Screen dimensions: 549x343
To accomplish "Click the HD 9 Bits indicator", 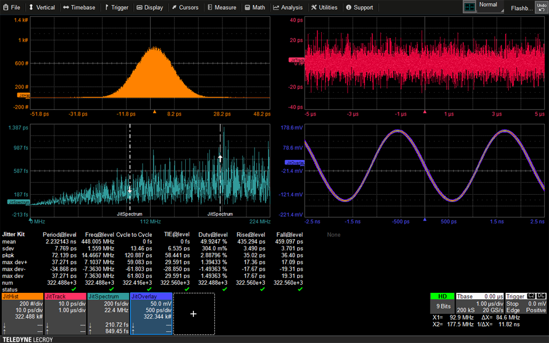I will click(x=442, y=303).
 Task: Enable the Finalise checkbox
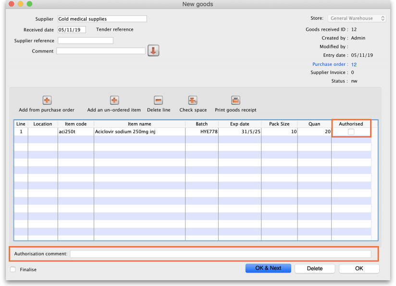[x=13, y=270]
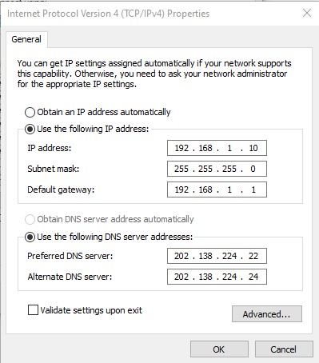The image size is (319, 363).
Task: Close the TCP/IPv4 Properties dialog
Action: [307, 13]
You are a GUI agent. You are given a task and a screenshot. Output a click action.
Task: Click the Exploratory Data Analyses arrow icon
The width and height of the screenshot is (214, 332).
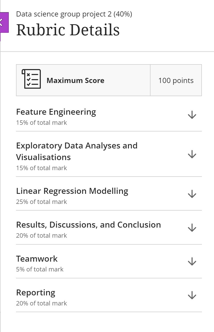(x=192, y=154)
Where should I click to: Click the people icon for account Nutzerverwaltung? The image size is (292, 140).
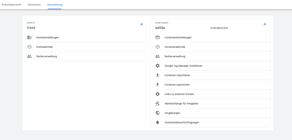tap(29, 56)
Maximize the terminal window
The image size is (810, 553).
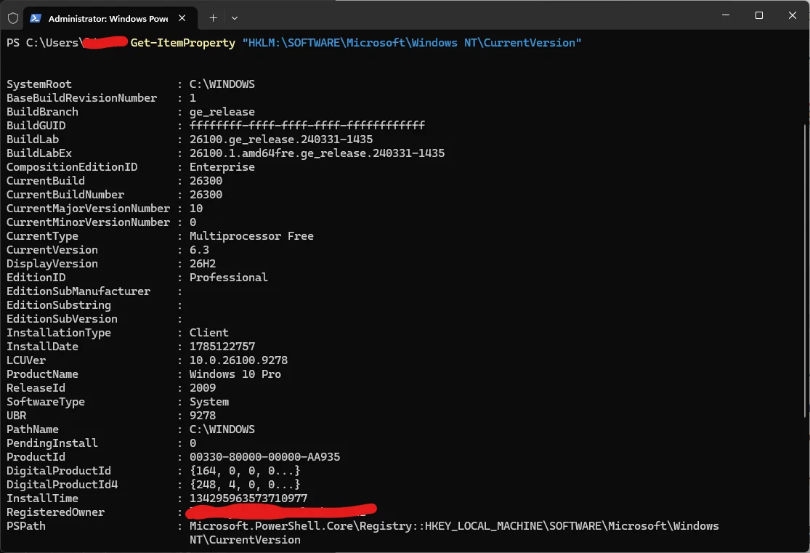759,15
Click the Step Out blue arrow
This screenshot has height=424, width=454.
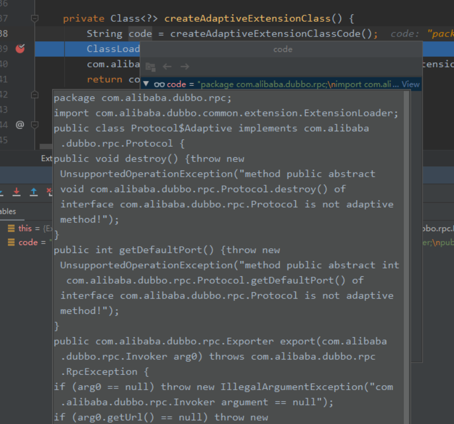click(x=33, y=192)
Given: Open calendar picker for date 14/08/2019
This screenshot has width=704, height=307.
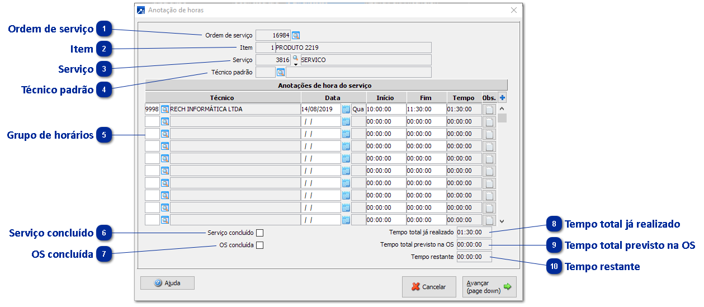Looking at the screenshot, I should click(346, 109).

--------------------

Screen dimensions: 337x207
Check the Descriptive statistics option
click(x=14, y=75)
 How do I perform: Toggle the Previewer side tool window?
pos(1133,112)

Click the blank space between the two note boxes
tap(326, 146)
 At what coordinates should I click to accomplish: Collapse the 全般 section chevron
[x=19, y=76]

--------------------

Transcribe the part that opens with the line containing "Maximize the terminal window" and closes with the line containing "Looking at the", both included, and leave the pictures out.

Maximize the terminal window
The image size is (810, 553).
759,15
Click the Step Out blue arrow
This screenshot has height=424, width=454.
click(x=33, y=192)
Given: Open calendar picker for date 14/08/2019
This screenshot has width=704, height=307.
Looking at the screenshot, I should click(346, 109).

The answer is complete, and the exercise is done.